I did this all wrong. I’m travelling in reverse down the Stephen King highway. I started with Joyland, then On Writing, then 11/22/63, and then Under the Dome, and I’m just now reading his older works. And there’s a noticeable difference. Other King fans have had the benefit of growing up, watching King define his writing prowess. From where I stand, I have an opportunity to peer through the looking glass and compare the King of yesteryear to the author he is today. And that’s a good thing. That’s what fuels my desire and whets my appetite more.
The Gunslinger is an example of a creative genius trying too hard. As his preamble states, King tried to combine The Lord of the Rings with a Sergio Leone western. And you know what? For the most part he pulled it off. Here, in just the beginning of a seven novel journey, I can see the making of a brilliantly crafted universe packed with love, sacrifice, heroism, action, and every other clichéd word that’s come out of a deep-voiced trailer narrative.

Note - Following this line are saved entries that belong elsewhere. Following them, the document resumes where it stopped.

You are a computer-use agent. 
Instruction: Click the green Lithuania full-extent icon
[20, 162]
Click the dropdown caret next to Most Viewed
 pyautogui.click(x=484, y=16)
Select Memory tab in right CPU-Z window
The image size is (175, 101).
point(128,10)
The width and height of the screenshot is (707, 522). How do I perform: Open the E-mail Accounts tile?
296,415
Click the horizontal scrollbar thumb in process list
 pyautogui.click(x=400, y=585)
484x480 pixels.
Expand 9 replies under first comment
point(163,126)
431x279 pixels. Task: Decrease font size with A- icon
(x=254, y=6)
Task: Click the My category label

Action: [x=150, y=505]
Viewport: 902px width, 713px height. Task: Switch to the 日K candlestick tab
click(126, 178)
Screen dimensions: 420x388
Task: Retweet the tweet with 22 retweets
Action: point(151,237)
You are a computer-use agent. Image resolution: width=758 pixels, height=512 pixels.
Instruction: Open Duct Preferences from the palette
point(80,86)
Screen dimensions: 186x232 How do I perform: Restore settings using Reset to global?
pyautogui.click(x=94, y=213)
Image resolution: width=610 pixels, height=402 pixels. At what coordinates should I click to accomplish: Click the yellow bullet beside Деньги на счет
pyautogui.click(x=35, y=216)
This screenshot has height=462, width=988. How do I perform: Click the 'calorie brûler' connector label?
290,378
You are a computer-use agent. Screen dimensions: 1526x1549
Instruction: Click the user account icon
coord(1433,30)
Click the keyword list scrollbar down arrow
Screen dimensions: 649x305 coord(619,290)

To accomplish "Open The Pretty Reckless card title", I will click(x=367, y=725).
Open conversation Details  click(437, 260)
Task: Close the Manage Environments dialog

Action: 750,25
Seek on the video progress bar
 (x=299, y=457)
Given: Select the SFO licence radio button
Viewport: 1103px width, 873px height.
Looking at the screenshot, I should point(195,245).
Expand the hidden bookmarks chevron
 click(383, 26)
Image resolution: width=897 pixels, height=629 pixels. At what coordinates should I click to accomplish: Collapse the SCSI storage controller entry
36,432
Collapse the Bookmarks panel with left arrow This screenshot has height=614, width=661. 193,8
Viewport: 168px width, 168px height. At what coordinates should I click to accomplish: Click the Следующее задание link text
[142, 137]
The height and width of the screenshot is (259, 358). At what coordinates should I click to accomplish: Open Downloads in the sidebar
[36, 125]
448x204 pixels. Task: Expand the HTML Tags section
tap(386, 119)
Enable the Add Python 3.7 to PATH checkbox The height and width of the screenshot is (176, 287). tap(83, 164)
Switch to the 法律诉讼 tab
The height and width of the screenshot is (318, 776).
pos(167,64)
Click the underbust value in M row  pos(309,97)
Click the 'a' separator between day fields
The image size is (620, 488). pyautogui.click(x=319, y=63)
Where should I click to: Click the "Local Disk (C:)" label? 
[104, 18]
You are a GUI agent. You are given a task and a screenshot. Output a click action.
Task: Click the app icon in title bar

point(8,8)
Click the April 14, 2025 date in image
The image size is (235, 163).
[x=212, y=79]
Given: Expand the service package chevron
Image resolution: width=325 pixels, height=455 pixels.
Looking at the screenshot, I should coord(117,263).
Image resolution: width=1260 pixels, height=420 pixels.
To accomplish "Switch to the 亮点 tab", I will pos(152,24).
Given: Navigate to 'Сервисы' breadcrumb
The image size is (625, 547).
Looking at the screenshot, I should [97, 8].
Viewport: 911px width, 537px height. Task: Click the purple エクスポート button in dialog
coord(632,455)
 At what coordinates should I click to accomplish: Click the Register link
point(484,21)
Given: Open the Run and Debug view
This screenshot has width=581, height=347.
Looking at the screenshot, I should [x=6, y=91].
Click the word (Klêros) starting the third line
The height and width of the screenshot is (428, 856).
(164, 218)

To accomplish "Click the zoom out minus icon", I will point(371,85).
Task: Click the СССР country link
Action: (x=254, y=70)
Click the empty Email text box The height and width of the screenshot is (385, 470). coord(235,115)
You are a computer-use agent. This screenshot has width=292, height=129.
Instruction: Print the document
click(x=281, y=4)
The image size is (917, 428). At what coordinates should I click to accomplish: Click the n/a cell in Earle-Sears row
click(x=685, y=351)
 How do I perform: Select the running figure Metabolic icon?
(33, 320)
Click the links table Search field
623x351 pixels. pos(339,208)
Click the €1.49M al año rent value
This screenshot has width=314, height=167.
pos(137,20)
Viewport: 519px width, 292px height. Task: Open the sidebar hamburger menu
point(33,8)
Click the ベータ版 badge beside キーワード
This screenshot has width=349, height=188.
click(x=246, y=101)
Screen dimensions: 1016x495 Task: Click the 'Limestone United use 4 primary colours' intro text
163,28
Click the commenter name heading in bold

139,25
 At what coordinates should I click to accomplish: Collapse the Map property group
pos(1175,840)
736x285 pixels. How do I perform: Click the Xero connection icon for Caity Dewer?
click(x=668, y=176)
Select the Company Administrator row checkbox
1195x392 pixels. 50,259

What falls apart—again, in King’s own admittance—is a writing that obfuscates the view. With the defunct blowhard narrative, the obsessively used adverbs, and the broken apart flashbacks, the reader is left with a blurred masterpiece. What could have been, and what King promises later is true, is a vivid, amazing story. I’m just disappointed I need to wait until a later book for this to transpire.
The youthfulness of King’s writing often makes its appearance throughout the Gunslinger. We’re witness to whatever writing workshop advice King received. I’m sure someone told him all the great writers have a story within a story. I’m also assuming due to the frequency of its use, he newly learned the word palaver.
The time spent in King’s alternate universe was not a waste. I appreciated the journey. There was enough action to move me forward and enough foreshadowing to yearn for more. Again, I just wish the flashbacks were more defined and the narrative more clear.